Space veterans and an honor guard laid flowers today at the tomb of Sergey Korolyov, the father of the Soviet space program. It was Russia's way of marking the start of the space race, the launch 50 years ago today of Sputnik -the first artificial satellite in Earth orbit. The legacy of Sputnik quickly spread beyond science and space exploration into popular culture. Within a year, there was a TV series called "Men in Space."

And Bob Mondello says Hollywood was quick up the launch pad as well.

BOB MONDELLO: If Hollywood is a dream factory, in 1957, its science fiction assembly line was churning out nightmares - "Attack of the Crab Monsters," "The Deadly Mantis," "The Amazing Colossal Man," "The Incredible Shrinking Man." Many of the threats in these movies came from atomic mutants, others were from outer space.

(Soundbite of movie "The Monolith Monsters")

Unidentified Man #1: Another strange calling card from the limitless reaches of space. Its substance unknown. Its secrets unexplored. The meteor lies dormant in the night, waiting.

MONDELLO: Invading meteors in "The Monolith Monsters." Then came the Sputnik launch. And a year later, you could still find that kind of sci-fi film - "The Blob," "Attack of the Puppet People." But mixed in with those was now the kind of science fiction in which man wasn't just looking up, he was heading up.

The first of the post-Sputnik space movies was Jules Verne's 1865 fantasy "From the Earth to the Moon" brought to rather silly life with a rocket ship that had Victorian interiors and with a tacked on arms race plot line.

Within 18 months, moviemakers had fully embraced the space age with "Missile to the Moon," the "First Spaceship on Venus," and the "First Man Into Space" in which a jetfighter test pilot defies orders and launches himself into orbit.
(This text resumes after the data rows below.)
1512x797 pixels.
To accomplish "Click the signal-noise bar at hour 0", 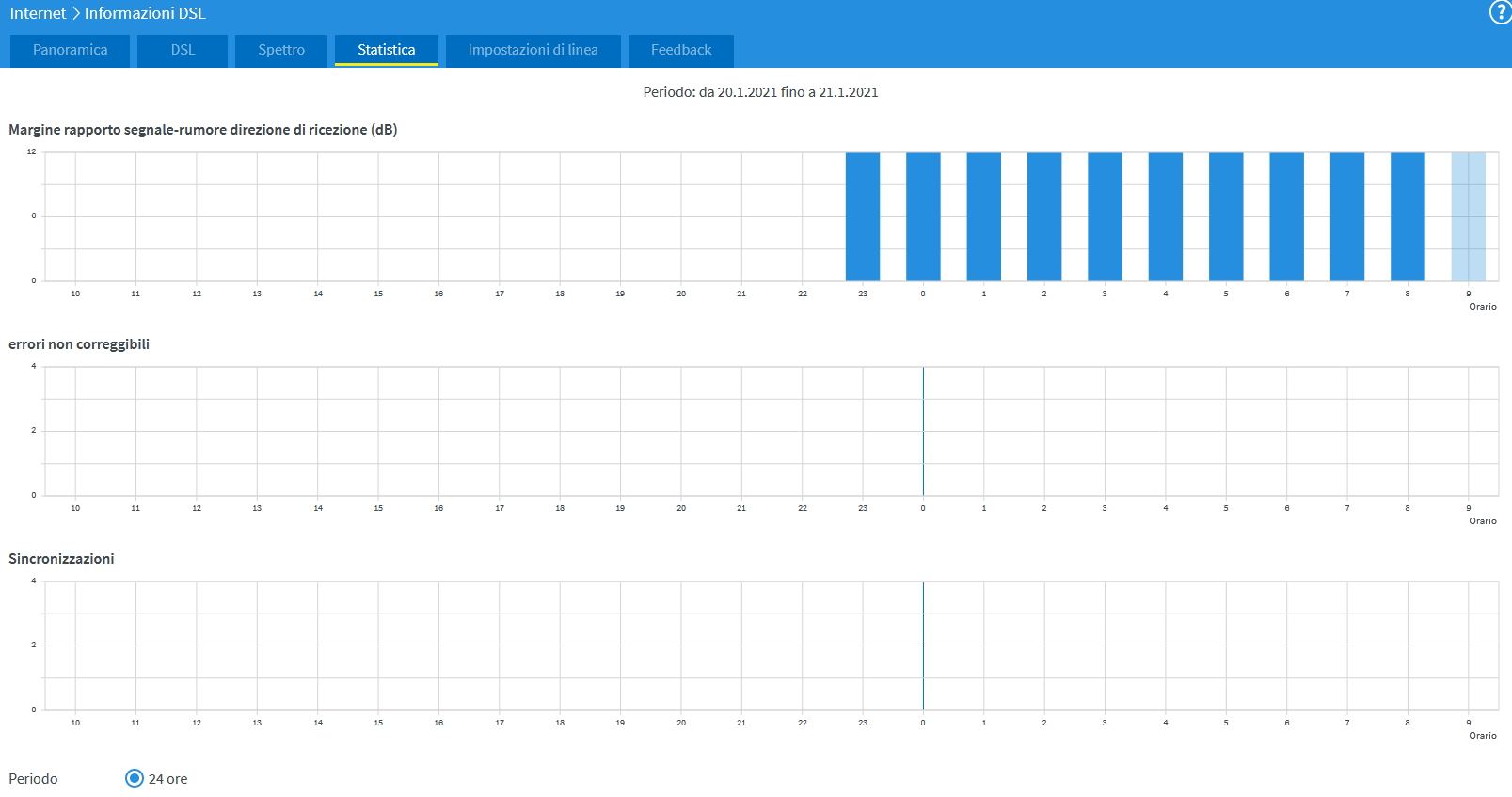I will [x=923, y=216].
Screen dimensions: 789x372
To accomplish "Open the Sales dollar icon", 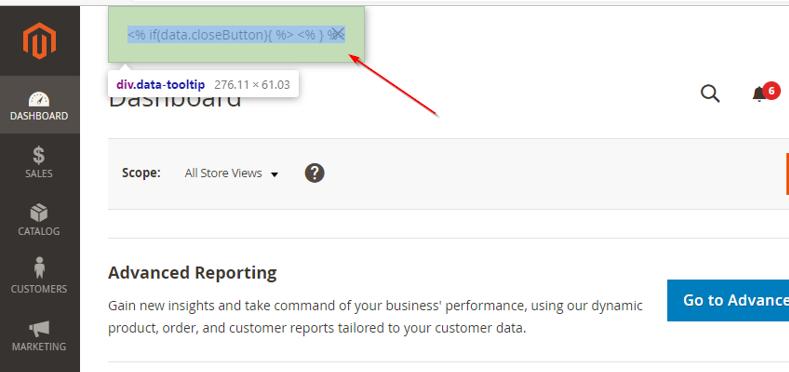I will (39, 156).
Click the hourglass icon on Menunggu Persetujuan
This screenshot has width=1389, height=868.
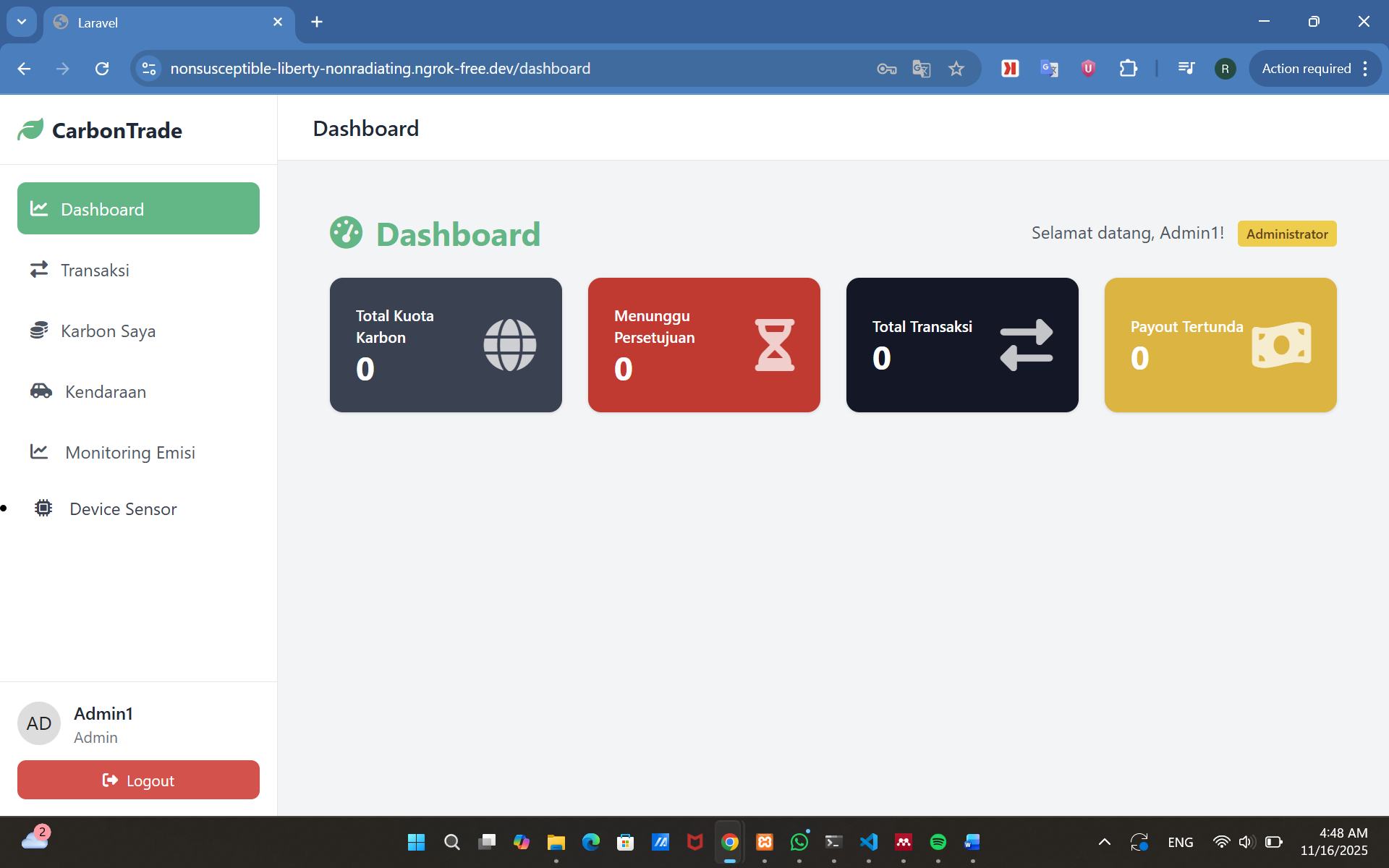click(775, 345)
(Soundbite of movie "First Man to Space")

Unidentified Man #2: Flight 15, come into your turn immediately.

Unidentified Man #3: All clear. I'm going straight up. First man into space.

Unidentified Man #4: Can science prepare him for what no man has ever experienced before? Will the hypnotic effects of weightlessness or dredonoxia(ph) lure him beyond all human control?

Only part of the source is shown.